The majority of players in this sector at the time were mostly software developers, and the sector lacked people who built machines and did hardware customisation. All the hardware was brought in from outside the country, and this is where Murtaza saw himself fitting in.

He then founded the company, which now provides solution-based equipment in software development, artificial intelligence, machine learning, the internet of things, research and development, marketing and consumer engagement, and electronic development and prototyping.

“You need components to do stuff. You need hardware to do stuff,” Murtaza says. “We began to bring in a lot of electronic components, and to date, we are the only company in the country with enough components to actually build prototypes such as tablets, smart water metres, IOT trackers, digital dispensing kiosks, operating systems, and so many other things.”

As such, their products and services have been industry-agnostic and have touched all sectors, from finance to beverages, utility, entertainment, and so much more.

A tablet designed and prototyped in Tanzania by Imperial Innovations. PHOTO | COURTESY

Embracing local technology

“If Tanzania were to play her cards right, take the risk with startups, and shift the mentality that foreign is best, we have a chance to shape technology into products and services that are solution-oriented for the local market,” he explains.

“This would eventually prove beneficial to both the private and public sectors, and sectors like tourism and education can be propelled to competent international levels.”

The ecosystem currently present in Tanzania doesn’t fully support locals. For many looking for service in this sector, the first and last resort is always to import services.

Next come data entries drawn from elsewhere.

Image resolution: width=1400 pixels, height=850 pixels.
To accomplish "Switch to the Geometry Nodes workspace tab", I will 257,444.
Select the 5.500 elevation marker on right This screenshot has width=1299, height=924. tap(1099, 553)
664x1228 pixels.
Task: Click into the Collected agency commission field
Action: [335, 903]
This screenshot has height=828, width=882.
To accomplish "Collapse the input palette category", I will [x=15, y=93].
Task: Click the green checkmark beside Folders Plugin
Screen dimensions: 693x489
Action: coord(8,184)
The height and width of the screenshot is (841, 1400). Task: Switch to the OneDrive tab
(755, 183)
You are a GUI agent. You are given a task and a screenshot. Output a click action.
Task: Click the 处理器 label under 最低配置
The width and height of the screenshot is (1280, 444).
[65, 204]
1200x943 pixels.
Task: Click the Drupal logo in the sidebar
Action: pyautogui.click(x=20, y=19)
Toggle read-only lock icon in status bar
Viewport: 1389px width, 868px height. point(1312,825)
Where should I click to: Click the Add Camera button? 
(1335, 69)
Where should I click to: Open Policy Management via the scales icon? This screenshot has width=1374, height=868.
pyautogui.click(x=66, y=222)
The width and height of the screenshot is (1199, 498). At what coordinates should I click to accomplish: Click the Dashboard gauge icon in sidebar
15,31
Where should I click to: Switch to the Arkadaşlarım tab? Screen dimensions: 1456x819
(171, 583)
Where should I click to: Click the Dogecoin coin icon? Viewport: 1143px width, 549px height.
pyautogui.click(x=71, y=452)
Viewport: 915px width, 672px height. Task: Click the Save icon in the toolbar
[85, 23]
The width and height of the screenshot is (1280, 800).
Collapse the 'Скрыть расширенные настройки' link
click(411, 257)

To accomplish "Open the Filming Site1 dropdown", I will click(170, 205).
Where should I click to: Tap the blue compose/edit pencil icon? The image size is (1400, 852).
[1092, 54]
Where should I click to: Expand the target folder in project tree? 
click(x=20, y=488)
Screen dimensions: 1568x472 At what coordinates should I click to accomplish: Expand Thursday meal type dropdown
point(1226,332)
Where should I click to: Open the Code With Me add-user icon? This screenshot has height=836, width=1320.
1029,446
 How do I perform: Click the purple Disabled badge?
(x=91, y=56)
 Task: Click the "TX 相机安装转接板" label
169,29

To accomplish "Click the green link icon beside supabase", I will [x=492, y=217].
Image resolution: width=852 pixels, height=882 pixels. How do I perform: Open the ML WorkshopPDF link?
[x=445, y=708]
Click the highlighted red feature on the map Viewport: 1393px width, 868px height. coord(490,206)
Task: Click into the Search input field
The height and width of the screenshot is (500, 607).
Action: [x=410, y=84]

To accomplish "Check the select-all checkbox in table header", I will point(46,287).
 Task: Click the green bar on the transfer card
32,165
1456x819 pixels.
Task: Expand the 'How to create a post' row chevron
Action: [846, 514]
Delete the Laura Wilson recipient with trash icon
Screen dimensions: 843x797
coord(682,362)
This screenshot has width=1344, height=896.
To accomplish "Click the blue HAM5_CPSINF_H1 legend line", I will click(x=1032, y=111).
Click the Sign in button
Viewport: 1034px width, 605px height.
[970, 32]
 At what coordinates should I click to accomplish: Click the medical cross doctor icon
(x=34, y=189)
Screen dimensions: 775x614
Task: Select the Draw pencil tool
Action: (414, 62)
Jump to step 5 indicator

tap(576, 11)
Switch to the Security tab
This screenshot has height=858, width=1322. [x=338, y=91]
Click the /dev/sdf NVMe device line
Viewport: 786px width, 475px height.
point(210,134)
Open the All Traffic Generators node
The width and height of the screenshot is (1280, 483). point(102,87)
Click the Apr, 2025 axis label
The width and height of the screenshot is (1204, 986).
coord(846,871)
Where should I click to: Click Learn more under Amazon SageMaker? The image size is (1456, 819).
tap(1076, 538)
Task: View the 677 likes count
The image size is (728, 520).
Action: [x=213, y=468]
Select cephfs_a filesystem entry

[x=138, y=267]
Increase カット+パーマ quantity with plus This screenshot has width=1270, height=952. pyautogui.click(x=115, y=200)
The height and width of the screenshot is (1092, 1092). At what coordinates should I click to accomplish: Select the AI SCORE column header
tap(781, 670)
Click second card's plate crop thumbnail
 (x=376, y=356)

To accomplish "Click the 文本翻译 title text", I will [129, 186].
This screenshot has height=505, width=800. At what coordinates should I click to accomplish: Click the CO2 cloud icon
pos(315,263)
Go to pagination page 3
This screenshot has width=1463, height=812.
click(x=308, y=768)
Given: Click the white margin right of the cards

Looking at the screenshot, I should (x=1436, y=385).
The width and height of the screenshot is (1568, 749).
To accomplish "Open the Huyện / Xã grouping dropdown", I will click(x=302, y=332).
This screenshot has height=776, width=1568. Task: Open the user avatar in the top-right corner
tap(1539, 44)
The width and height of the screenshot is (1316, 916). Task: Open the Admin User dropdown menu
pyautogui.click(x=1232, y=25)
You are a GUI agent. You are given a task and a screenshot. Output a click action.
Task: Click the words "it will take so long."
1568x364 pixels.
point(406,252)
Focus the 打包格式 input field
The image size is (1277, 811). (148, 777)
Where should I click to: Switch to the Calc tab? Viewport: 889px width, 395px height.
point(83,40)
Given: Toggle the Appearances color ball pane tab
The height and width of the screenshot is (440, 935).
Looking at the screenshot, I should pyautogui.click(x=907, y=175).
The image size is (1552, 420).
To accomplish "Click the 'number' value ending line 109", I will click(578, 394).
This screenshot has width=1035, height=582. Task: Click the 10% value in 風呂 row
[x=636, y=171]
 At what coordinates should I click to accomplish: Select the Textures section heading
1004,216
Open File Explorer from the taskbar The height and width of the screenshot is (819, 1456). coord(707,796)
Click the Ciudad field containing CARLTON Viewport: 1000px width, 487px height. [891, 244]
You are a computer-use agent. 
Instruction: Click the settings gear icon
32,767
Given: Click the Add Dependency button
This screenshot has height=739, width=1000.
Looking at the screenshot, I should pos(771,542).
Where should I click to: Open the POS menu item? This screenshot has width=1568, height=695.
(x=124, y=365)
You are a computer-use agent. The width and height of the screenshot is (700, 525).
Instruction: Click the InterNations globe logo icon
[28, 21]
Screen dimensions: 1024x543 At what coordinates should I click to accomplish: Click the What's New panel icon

In 2021, Murtaza then decided to begin commercialising Imperial products, such as the teleconferencing solutions, vending machines, queue management kiosks, project and inventory management platforms, content management systems, IoT coolers, and even a zoom-like service called Sauti.

As a prototyping centre, Murtaza explains that the goal initially was to be an avenue where ideas are explored, built, developed, and commercialised as a reputable and locally developed product.

However, as a startup, the deck is continuously stacked against them, and many startups end up folding not long into the journey.

“We have learned from our mistakes in the past. It is important to enable startups by paying them as the professionals they are. “The mindset that everything comes from outside must change in order to give local innovators a chance,” Murtaza says.

“We have seen many big corporations give opportunities to talent elsewhere because of the appreciation they have for their talent. Some decisions that are made at group levels, for example, out of the company’s interests, also create even lesser chances for local innovators.”

Regulators and policymakers also have a chance to jump in and help catapult the sector forward.

In addition to more inclusive policies and regulations, being early adopters of products and services is extremely beneficial.

While many still operate under the notion that to do something, one needs a specific type of education to guide them in navigating that field, Murtaza is proof that sheer will, dedication, hard work, and patience are equally as powerful.

“I learn on the job, continuously. There is a lot you can learn online if you apply yourself,” he explains.

A lot of the technology that Murtaza and his team work with isn’t necessarily new to the market. Rather, he continuously looks to improve human-machine interaction, reducing the processes of human interaction and simplifying them.

As a team leader, Murtaza takes on a lot of the mechanical and hardware parts of the tasks and works with young minds whose skills span from hardware to software.

For the tech expert, the love of everything Tanzanian drives him and pushes him to work harder on building the brand. As such, he explains how important and encouraging it is when hard work is recognised and supported.

“As Tanzanians, we need to be ready and willing to recognise, appreciate, and encourage our local innovators.

That way, regardless of the challenges faced, we are sure that our journeys will be able to impact others, and we’ll see the Tanzanian brand competing on a bigger platform,” he shares.